Sunday, January 22, 2012

Why We Didn't Choose Domestic Adoption

One of the criticisms that international adoption gets is that we should take care of the children in the United States first.  Some go so far as to say things like this:

"As someone who has been adopted, I am offended that you would not first look at adopting a child from here at home in the US,  . . . .
What about the 15 year old here at home who needs to be adopted but isn't because he/she has medical issues? For you to bypass your fellow citizens makes ME sick.  . . .
I feel that you are part of the despicable "baby market". It disgusts me that instead of adopting a sick child from here at home, that you essentially BOUGHT a child from abroad."
(You can see the whole post here.  http://fiveofmyown.blogspot.com/2011/08/sick-of-ia-critisims.html  It is in one of the comments.)

Pretty harsh, huh?
     We wanted to adopt from the US.  We looked into it.  We were told that the children in our state that needed to be adopted were over the age of eight with traumatic pasts.  Since our oldest was six at the time and our youngest was only 18 months we decided that would not be a good idea.  Too many chances that an older child could abuse the kids like he had been abused before.  Plus the older boys had pretty strong ideas about remaining the oldest.  More recently we checked into it again.  No one from the agency bother to respond to my request for information.
     When we did explore adopting a waiting child from the United States, we were told we could become foster parents and then IF our foster child became available for adoption we could apply to adopt.  We wanted to be parents and could not really commit ourselves to reuniting the birth family.  (We would have never undermine a reunification plan, we just had a different goal.) 
     Frankly, the foster care system did not need the kind of adoptive parents that we were.  Our kids were too young, especially when you consider that many social workers advise adopting in birth order.  There are plenty of people to adopt the youngest children.  We would have waited ages before getting a placement.  There is not need to demonize people who examined their options and decided that they would not be good parents for a certain type of child.  Not everyone can parent every child.  I know tons of people who would not have wanted to adopt a child with sever limb differences, but that was fine with us. 
     So keeping in mind that a) we wanted to adopt an AMERICAN child in need but b) were not good candidates we proceeded to international adoption.  Children in other countries deserve a family just as much as American children.
     By the way, I did not buy a child.  No one ever promised me a child.  In fact there were heaps of warnings that a child was not guaranteed.  People can and do go home empty handed.  I paid social workers for a home study.  I paid  doctors.  I paid notaries.  I paid the US government for fingerprints, visas, apostilles, and FBI background checks.  I paid lawyers fees.  I paid an orphanage fee for food, clothes, speech therapists, medicine, and  caregiver salaries.   I paid the driver and the translator.  I did not buy my son. 

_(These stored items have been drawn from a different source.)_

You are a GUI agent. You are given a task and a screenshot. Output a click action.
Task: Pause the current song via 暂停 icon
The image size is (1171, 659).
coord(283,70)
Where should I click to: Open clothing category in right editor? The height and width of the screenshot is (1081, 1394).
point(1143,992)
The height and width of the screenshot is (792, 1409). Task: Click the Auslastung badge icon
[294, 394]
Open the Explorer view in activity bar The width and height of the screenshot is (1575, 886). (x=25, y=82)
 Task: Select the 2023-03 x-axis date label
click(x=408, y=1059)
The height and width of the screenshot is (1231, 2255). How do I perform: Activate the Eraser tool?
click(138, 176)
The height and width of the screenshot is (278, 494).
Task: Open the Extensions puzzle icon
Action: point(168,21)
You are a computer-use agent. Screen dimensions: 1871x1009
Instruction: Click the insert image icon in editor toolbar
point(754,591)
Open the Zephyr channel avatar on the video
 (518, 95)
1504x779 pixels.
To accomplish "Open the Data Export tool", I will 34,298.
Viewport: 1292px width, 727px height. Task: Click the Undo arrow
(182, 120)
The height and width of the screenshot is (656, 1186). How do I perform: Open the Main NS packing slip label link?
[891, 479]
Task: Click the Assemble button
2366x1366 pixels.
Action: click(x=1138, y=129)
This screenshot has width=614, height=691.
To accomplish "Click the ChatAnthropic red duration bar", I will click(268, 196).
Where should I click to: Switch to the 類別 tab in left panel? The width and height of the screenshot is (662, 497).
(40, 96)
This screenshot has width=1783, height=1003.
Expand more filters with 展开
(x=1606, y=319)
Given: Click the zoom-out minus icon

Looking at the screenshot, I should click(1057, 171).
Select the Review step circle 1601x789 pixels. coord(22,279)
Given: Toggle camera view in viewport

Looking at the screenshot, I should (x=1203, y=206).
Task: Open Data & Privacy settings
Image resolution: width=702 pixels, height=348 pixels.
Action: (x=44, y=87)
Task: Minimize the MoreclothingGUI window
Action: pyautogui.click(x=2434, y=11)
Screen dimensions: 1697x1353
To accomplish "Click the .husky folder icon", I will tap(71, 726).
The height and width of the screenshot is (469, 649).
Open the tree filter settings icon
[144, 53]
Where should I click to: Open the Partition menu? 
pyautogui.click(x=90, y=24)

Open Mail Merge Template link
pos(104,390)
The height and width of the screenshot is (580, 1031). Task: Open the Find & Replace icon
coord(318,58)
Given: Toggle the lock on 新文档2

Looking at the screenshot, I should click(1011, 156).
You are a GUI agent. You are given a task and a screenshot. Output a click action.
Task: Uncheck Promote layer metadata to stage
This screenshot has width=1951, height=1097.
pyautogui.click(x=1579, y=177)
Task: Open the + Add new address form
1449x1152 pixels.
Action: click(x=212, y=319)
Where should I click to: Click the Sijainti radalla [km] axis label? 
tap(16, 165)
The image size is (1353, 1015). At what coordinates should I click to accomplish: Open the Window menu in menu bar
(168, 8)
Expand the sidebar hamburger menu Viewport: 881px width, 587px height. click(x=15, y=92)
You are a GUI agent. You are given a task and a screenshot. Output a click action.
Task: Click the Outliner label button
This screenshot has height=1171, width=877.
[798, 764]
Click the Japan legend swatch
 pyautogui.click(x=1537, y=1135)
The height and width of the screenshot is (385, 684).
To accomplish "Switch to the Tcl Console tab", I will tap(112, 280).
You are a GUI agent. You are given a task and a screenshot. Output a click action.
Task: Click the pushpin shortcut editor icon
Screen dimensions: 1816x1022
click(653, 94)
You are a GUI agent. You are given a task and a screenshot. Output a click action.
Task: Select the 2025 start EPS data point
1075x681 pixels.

P.S.  The "Baby Market"--  Yes there has been and still is corruption in the adoption world.  We are a fallen people and we sin.  Everyone in adoption should be working to protect the innocent children and families, but  it is becoming nigh on impossible to adopt a young healthy child from any country.  The last I heard in the US there are 10 prospective parents for every newborn to be adopted.  The wait for a "healthy" Chinese baby in 4-6 years, and many agencies do only special needs adoption.  The Philippines and Bulgaria are the same way. 
     Special needs children can spend years unwanted.  My son did.  They are seen as defective or cursed or their birthparents are unable to afford medical care for them.  People in their country usually do not want a child with expensive-to-treat medical condition who will not be able to go to school or get a job later in life.  They will be institutionalized for life.  They are "the poorest of the poor," as Mother Teresa put it.  The unloved.  The unwanted.  There is no "market" for these children and they deserve a family as much as any child from this country.